__What you should do__:
Repeat nothing but the lines below running from the one containing "The height and width of the screenshot is (593, 786)." to the one containing "Given: Click the reading timer clock icon". Keep both end lines.

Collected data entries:
▬▬▬

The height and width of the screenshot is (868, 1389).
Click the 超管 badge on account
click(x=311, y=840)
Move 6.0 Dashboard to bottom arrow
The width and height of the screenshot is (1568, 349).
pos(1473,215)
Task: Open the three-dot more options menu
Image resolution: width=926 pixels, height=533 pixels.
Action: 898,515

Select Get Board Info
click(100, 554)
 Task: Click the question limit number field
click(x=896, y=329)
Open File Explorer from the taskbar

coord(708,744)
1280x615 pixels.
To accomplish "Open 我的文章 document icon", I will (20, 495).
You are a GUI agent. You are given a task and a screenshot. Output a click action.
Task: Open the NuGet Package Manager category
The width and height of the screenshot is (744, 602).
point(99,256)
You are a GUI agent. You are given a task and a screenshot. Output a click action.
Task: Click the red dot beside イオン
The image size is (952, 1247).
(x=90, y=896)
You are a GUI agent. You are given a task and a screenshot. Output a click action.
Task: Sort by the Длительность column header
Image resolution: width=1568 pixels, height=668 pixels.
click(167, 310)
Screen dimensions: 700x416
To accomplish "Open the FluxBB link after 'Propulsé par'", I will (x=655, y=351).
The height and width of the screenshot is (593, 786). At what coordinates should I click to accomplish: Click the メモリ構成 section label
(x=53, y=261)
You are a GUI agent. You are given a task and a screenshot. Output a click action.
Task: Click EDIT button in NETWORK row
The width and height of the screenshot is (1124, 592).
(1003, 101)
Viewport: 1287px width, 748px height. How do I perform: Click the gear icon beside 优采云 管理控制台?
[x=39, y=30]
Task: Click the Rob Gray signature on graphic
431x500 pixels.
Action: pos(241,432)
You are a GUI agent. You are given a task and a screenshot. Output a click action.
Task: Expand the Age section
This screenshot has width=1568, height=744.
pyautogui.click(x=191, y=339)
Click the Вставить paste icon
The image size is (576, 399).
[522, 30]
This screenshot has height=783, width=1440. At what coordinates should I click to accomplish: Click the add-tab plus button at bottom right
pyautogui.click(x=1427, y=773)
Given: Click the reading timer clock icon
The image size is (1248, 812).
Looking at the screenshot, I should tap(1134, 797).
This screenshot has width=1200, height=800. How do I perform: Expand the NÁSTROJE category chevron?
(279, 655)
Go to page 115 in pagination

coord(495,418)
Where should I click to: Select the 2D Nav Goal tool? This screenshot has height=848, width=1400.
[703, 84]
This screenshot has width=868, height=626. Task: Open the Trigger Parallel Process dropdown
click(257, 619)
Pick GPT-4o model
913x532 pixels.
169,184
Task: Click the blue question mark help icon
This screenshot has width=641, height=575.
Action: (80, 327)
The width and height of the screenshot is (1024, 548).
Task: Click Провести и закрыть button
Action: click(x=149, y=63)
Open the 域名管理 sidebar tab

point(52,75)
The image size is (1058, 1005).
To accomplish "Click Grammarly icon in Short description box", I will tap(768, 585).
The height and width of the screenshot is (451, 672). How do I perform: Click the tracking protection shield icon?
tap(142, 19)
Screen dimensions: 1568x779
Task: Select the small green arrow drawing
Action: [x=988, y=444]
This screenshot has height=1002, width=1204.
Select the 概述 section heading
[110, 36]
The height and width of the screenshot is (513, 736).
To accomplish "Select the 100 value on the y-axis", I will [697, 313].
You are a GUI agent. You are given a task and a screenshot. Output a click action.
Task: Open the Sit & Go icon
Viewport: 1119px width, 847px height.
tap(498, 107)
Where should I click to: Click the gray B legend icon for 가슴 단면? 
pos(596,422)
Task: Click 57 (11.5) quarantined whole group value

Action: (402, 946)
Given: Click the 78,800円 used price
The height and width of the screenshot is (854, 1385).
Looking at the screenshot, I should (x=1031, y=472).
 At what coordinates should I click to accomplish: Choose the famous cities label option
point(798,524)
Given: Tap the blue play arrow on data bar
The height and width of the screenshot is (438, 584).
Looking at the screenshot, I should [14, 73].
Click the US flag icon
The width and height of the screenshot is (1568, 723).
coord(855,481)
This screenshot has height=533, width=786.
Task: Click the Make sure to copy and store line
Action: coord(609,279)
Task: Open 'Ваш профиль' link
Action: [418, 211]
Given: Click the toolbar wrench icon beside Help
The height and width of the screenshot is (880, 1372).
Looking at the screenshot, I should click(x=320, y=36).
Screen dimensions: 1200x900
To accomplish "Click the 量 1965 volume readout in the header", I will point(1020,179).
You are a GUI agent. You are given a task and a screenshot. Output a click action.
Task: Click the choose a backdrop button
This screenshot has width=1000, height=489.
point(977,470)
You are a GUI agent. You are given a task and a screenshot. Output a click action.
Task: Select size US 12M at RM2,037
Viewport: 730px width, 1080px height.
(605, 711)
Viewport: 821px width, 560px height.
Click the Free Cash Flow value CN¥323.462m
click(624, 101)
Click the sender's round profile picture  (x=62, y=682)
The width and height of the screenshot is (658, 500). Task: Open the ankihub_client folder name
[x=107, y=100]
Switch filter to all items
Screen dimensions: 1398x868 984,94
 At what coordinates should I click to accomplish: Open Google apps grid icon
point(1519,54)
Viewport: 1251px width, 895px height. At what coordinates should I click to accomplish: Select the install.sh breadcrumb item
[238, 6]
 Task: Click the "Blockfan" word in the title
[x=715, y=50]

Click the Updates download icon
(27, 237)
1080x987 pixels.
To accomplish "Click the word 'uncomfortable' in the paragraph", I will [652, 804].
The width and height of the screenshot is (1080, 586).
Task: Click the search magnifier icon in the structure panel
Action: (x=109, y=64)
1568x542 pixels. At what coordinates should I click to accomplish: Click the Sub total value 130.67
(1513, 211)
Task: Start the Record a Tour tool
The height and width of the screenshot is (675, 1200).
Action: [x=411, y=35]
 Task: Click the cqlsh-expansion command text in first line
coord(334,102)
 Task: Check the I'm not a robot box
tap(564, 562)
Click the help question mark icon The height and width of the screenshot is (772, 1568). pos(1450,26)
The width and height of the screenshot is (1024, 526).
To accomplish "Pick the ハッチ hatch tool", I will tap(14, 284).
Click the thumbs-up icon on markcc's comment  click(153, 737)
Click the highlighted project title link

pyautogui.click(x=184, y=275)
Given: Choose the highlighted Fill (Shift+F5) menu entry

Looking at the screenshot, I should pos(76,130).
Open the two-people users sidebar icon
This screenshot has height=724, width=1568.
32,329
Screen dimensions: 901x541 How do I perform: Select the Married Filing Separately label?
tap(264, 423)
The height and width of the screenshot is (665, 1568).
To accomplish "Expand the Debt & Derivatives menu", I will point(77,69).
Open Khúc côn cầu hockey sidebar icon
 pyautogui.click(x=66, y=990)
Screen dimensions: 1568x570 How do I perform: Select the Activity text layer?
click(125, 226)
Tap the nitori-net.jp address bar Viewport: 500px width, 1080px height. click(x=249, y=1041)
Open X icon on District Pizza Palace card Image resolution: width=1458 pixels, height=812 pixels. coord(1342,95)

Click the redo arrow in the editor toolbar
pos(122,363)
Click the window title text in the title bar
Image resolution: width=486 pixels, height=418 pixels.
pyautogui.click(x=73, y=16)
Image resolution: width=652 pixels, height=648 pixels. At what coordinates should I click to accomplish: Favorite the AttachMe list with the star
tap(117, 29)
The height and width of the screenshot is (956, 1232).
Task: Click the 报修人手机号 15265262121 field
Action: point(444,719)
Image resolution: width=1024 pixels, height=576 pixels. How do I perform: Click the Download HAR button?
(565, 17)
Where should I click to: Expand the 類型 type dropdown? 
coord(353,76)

▬▬▬

__Result for this exercise__:
The height and width of the screenshot is (593, 786). At what coordinates should I click to accomplish: Click the メモリ構成 section label
(x=53, y=261)
You are a GUI agent. You are given a task and a screenshot. Output a click action.
Task: Click EDIT button in NETWORK row
The width and height of the screenshot is (1124, 592).
(1003, 101)
Viewport: 1287px width, 748px height. How do I perform: Click the gear icon beside 优采云 管理控制台?
[x=39, y=30]
Task: Click the Rob Gray signature on graphic
431x500 pixels.
Action: pos(241,432)
You are a GUI agent. You are given a task and a screenshot. Output a click action.
Task: Expand the Age section
This screenshot has width=1568, height=744.
pyautogui.click(x=191, y=339)
Click the Вставить paste icon
The image size is (576, 399).
[522, 30]
This screenshot has height=783, width=1440. At what coordinates should I click to accomplish: Click the add-tab plus button at bottom right
pyautogui.click(x=1427, y=773)
Given: Click the reading timer clock icon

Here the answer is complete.